The Black Death

Last Thursday the senior children were treated to a Caldwell Lecture on the topic of the Black Death and consequent scientific breakthroughs related to combating disease.

John McLean from the Strathallan History Department introduced the topic in grand style through the image of a ‘Zombie’, asking why such an illustration may be relevant to the topic. The talk continued in such style, with John asking questions and posing conundrums. It was pleasing to see the children so ready and willing to contribute and many of their answers were most impressive.  At one stage he asked for volunteers to illustrate that the disease comprised of three different strains, the best known of which was the ‘Bubonic’, with balls of pus-filled sores inhabiting one’s armpits and groins - at which point he punctured balloons filled with water to make the point, much to the children’s amusement. Later on he asked the children to open envelopes he had earlier left on their chairs. These revealed the spread of each disease among the population and, by asking various groups to sit down at various stages, it made the point that huge numbers passed away as a consequence of this terrible plague – with those suffering from Septicaemic Plague having no chance of survival. The children were left in no doubt that this was a terrifying time for all, not least as they had no idea what caused it – God, the alignment of planets and bad air all proposed as the causes by various parties. 

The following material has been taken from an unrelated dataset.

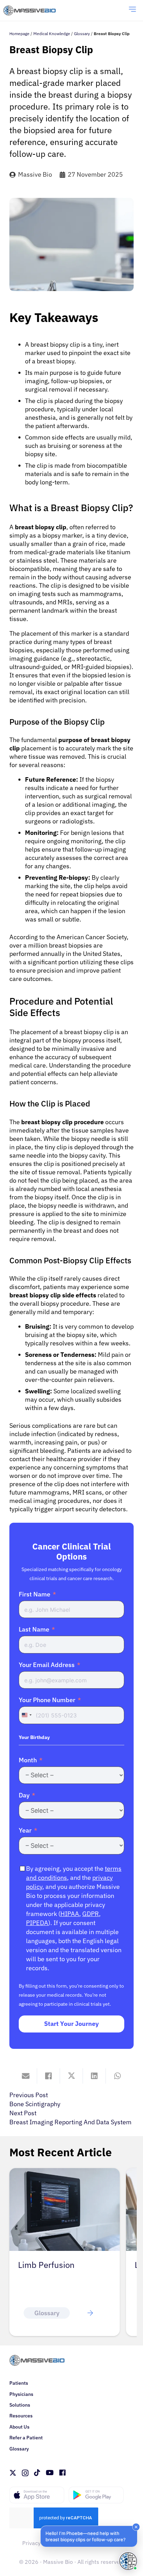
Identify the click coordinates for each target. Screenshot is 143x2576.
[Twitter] (12, 2473)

Paul Vallot took up the story of man’s subsequent fight against disease with the story of Edward Jenner and small pox. A breakthrough based purely on his observation that Dairy Maids never caught small pox, and so vaccinations (from the Latin word for ‘cow’) were introduced after an experiment on an unsuspecting local boy, James Phipps...obviously pre- health and safety days and litigation!  We also learned about the work of Joseph Lister and the introduction of carbolic acid to clean surgical instruments and wounds, although the saddest story was probably the work of Ignaz Semmelweis, who suggested that doctors washed their hands before delivering children, as he postulated that disease was transmitted by their blooded hands as many had dashed from work on cadavers. Remarkably his work was ‘rubbished’ at the time and, as a result, his ideas were rejected by the medical community. Many doctors were offended at the suggestion that they should wash their hands, feeling that their social status as gentlemen was inconsistent with the idea that their hands could be unclean. Shunned and ridiculed by much of the medical profession Semmelweis ended his life in a mental institution, having gone mad.

Before we knew it the talk was over and it was time for supper, but all would agree they had enjoyed a very informative and entertaining lecture.